Writing in The Checklist Manifesto, the American surgeon and writer Atul Gawande noted that:

“We have accumulated stupendous know-how.  We have put it in the hands of some of the most highly trained, highly skilled, and hardworking people in our society…Nonetheless, that know-how is often unmanageable.  Avoidable failures are common and persistent…”

With such an accumulation of knowledge comes the question of how best to manage, surface and then share that information for patrons and end users.

 

The Goal of Knowledge Services

Guy St. Clair artfully defines Knowledge Services as an approach to managing an organization’s knowledge.  Mr.

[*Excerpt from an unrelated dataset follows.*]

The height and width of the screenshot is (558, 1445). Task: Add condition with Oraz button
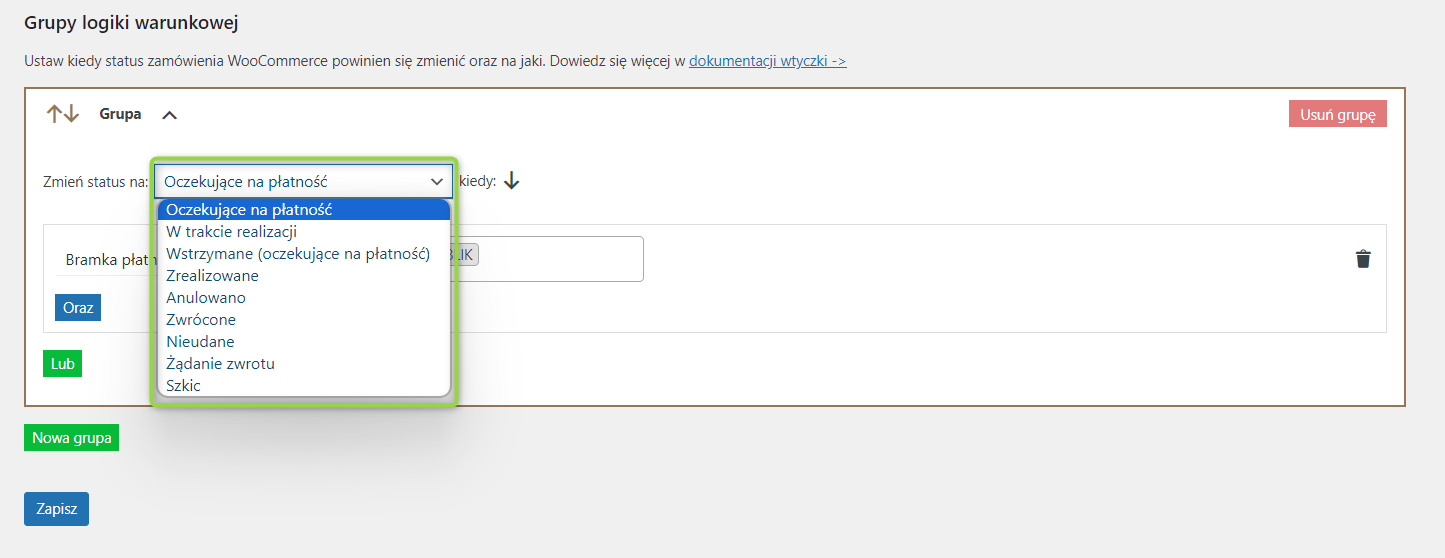pyautogui.click(x=78, y=307)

St Clair goes on to explain that we should strive to manage an organization’s knowledge “by converging information management, knowledge management (KM), and strategic learning into a single enterprise-wide discipline. Its goal – very simply – is to ensure the highest levels of knowledge sharing within the organization”.

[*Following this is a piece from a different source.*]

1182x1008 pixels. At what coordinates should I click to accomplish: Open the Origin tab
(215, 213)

A clear and simple goal indeed.  And certainly one worth aspiring to in any organization.  But how to achieve such a goal?  What software tools can be leveraged and applied to assist info-pros in this endeavor?  For many people it has been Microsoft SharePoint, most often at the insistence of their IT departments.

 

SharePoint’s Failure

SharePoint thrived in its heyday and “was essentially a Swiss Army knife platform: content management system (CMS), collaboration suite and simple website generator, all in one”.  However therein lies a problem at the very outset: a multi-functional tool is usually less effective than a tool designed to achieve a more singular goal.

Indeed, selecting the right tool for the right job makes far more sense in times of Linked Data and API driven systems interconnectivity.  However well-intentioned SharePoint implementations may be for info-pros (and often they are not, given that they can be seen as a lazy or free option on the part of IT departments giving info-pros short shrift), it is the system’s potential for unfettered growth and bloating that can work against the very reason for implementing such a system in the first instance.  Namely, going back to the father of knowledge services, St. Clair, managing an organization’s knowledge.

There exists a very real potential to create a Write Only system with a poor SharePoint implementation; a black hole into which information is deposited and then lost forever (or at best becomes very difficult to retrieve).  Others have labelled SharePoint as the “place where information goes to die” citing poor search operation and confusing and inconsistent sharing and security permissions that exacerbate the unwelcome black hole effect.

 

Avoidable Failures

Is SharePoint the best place to store organizational information and know-how?  Unlikely if our goal is to easily and readily place information into the hands of the highly trained and skilled people in our organization.  Avoidable failures really need to be, well, avoided!